Serious Misbehaviour

The following are examples of possible serious misbehaviour:

Constantly disruptive in class             Telling lies

Stealing                                           Persistently not working to full potential /

Damaging others’ property                 Bullying

Answering back a teacher                   Endangering self or fellow pupils in the class or the yard

Using unacceptable language              Deliberate, continual disobedience.

All incidents of bullying will be dealt with as outlined in the school’s Anti-bullying policy. (See separate policy)

Teachers will take steps as outlined from Phase 2 above, but depending on misbehaviour may proceed to the following steps when dealing with Serious Misbehaviour

  • Child will be sent to the Principal;
  • An account of all incidents will be entered in the relevant Incident Behaviour Book;
  • Formal letter from school Principal informing parent of misbehaviour;
  • Class teacher or Yard duty teacher and Principal will meet with one/both parents;
  • Chairperson of Board of Management informed and parents requested to meet with Chairperson or other designated Board member and the Principal;
  • Suspension will be used as a sanction where all attempts at reasoning with the pupil have failed and where all other efforts of the school in consultation with the parents or guardians of the pupil have failed to achieve a satisfactory conclusion.
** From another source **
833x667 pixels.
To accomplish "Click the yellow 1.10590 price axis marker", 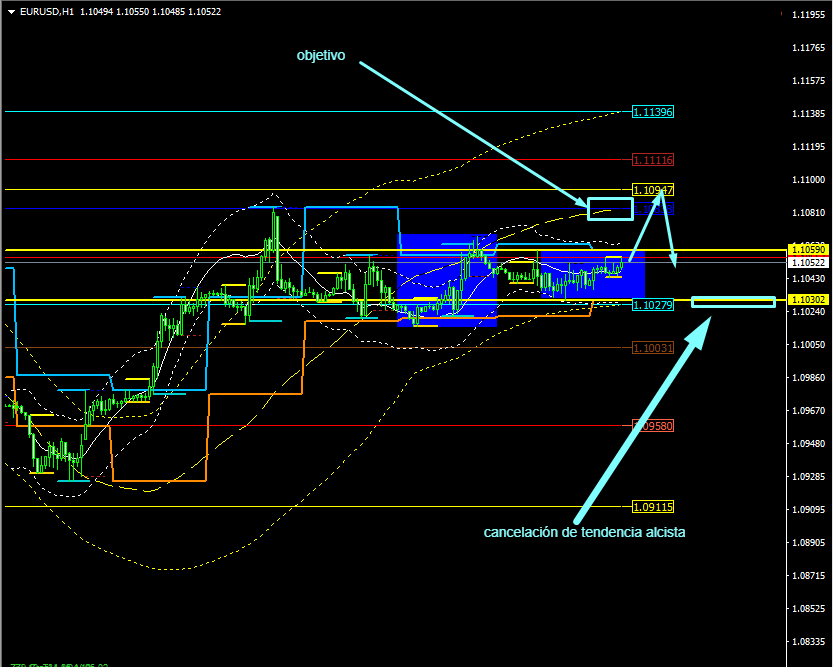I will (806, 249).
Following formal verbal discussions a letter outlining items discussed will be sent to parents. Communications to parents regarding the suspension of a pupil, or the possibility of considering suspension as a sanction, will be in writing. (Copies of all correspondence will be retained)

 

Regular occurrences of Serious Misbehaviour will be dealt with as follows:

  • Parents will be invited to meet class teacher, the principal and/or the chairperson to discuss the situation

Gross Misbehaviour

The following are examples of gross misbehaviour:

Bringing weapons or dangerous substances to school

Persistently engaging in activities which have been identified by members of staff as dangerous or inappropriate

Leaving school premises without permission

Deliberately injuring any member of the school community 

Setting fire to school property 

Deliberately leaving taps (fire hose) etc. turned on 

Aggressive ,threatening or violent behaviour towards a member of staff or a pupil eg. physical violence, striking, biting or spitting

Persistent incidents of serious misbehaviour will be classified as gross misbehaviour.
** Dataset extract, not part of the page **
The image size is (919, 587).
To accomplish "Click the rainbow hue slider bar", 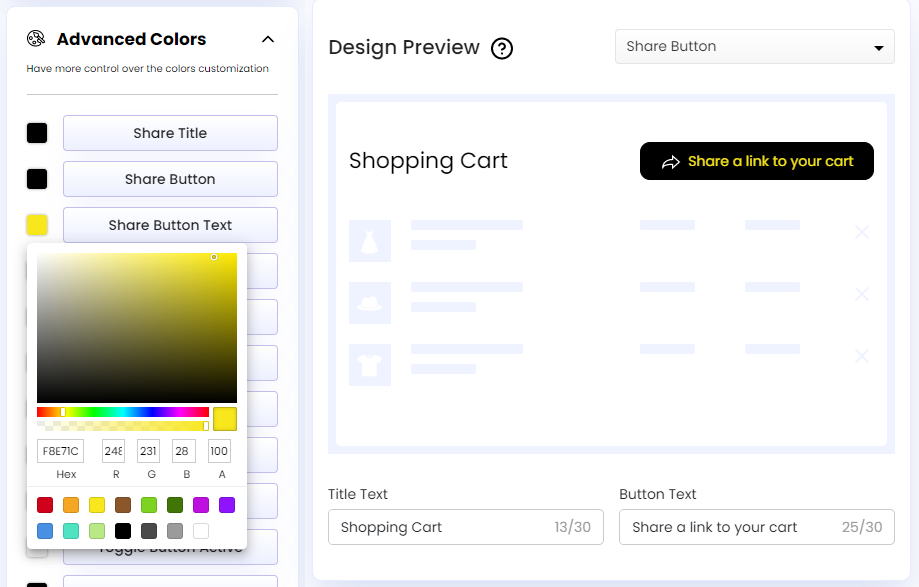I will [x=122, y=412].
Teachers will take the following step when dealing with Gross Misbehaviour

Principal and Chairperson are informed immediately and suspension sanctioned.

Suspension

Before serious sanctions such as suspension or expulsion are used, the normal channels of communication between school and parents will be utilised. Communication with parents may be verbal or by letter depending on the circumstances.

For gross misbehaviour or repeated instances of serious misbehaviour, suspension may be considered. Parents concerned will be invited to come to the school to discuss their child’s case.  Aggressive, threatening or violent behaviour towards a teacher or pupil will be regarded as serious or gross misbehaviour.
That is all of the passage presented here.